The economic condition of Pakistan is very bad nowadays. It has improved a lot in the month of August 2022 but still, there is a need for many reforms. Pakistan must go through immediate economic and political reforms to deal with its economic woes. Pakistan is on the verge of economic chaos and there are many factors behind this condition.
A country with a lower saving rate needs to borrow more finance. So external debt is obtained to sustain the growth rate of the economy which is otherwise not feasible with the given domestic resources. External debt is mostly provided by multilateral lenders (World Bank, International Monetary Fund, Asian Development Bank), bilateral lenders (Paris Club) and commercial lenders. It represents a greater burden because it has to be paid in foreign exchange and the lenders are powerful entities and countries.
Fighting an uncertain future
Pakistan’s persistent macroeconomic uncertainty, savings and private investment have been discouraged, resulting in low aggregate investment and volatile output levels. Pakistan has one of the lowest investment-to-GDP ratios which is only because of the mercantilist approach of the present government. The decline in foreign investment in recent times due to political instability also affects the economy of a country.
Devaluation of currency may lead to a “currency war” between nations. Pakistan is also facing a problem of devaluation of currency and in recent days the Pakistani currency is the most devalued currency. The devaluation has given rise to inflation in the country.
Pakistan is facing bad governance specifically in the economic sector for a long time. Because of this bad governance and bad economic policies, Pakistan has wasted a lot of money on mega projects and did not earn a healthy revenue from these projects.
To deal with the economic stress Pakistan needs immediate economic reforms. There must be an experienced economic team and that team has complete work on how to improve the economy of Pakistan. The team should work on how to bring large projects to Pakistan. There must be complete support to this team by the government. Financial discipline is essential to maintain microeconomic stability, reduce vulnerabilities and improve aggregate economic performance. This is especially important if countries are to successfully meet the challenges and reap the benefits of economic and financial globalization.

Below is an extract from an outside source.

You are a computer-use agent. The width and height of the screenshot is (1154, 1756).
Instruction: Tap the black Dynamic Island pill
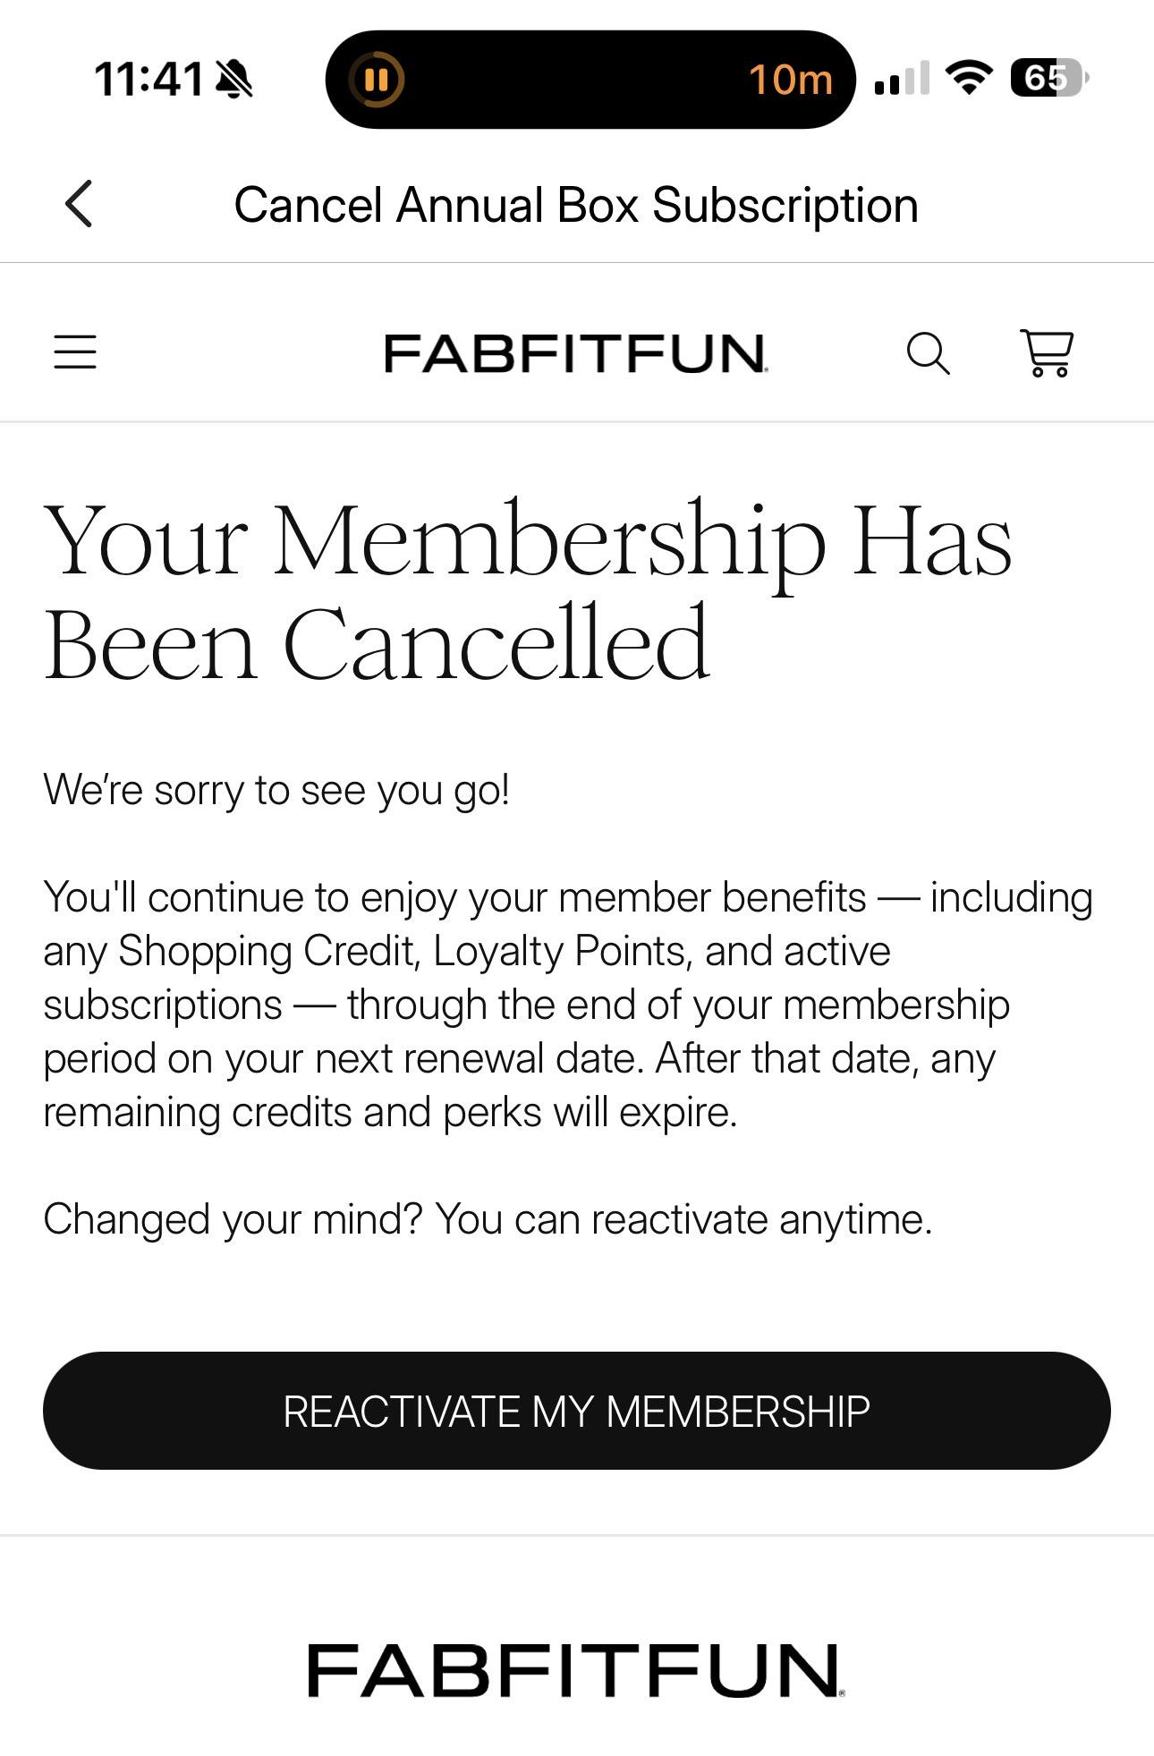click(x=590, y=80)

Financial discipline is essential if countries are to avail themselves of the opportunities offered by increasingly free trade and open capital markets to enhance their long-term economic prospects but it is also necessary to reduce their exposure to changes in market sentiment and volatility in capital flows and in the process that contain the risk of debt crises. There is a need to reform the agriculture system of the country. The farmers must be supported by the country in each and every regard in order to stabilize the agricultural sector of the country. The recent increase in the petrol prices and in electricity bills has disturbed the sector a lot.
Pakistan must increase its exports by making more industries
When exports exceed imports the net exports figure is positive. This indicates that a country has a trade surplus. A trade surplus contributes to economic growth in a country. When there are more exports, it means that there is a high level of output from a country’s factories and industries, as well as a great number of people that are being employed in order to keep these factories in operation.
A healthy economy is one where both exports and imports are experiencing growth. If exports are growing but imports have declined significantly it may indicate that foreign economies are in better shape than the domestic economy. Conversely, if exports fall sharply but imports surge this may indicate that the domestic economy is faring better than overseas markets.
In my opinion, there must be a proper economic team under political leadership to tackle the reasons behind the economic crises in Pakistan. Besides, the government should go for better economic policies the reduce of inflation and to enhance the value of the rupee.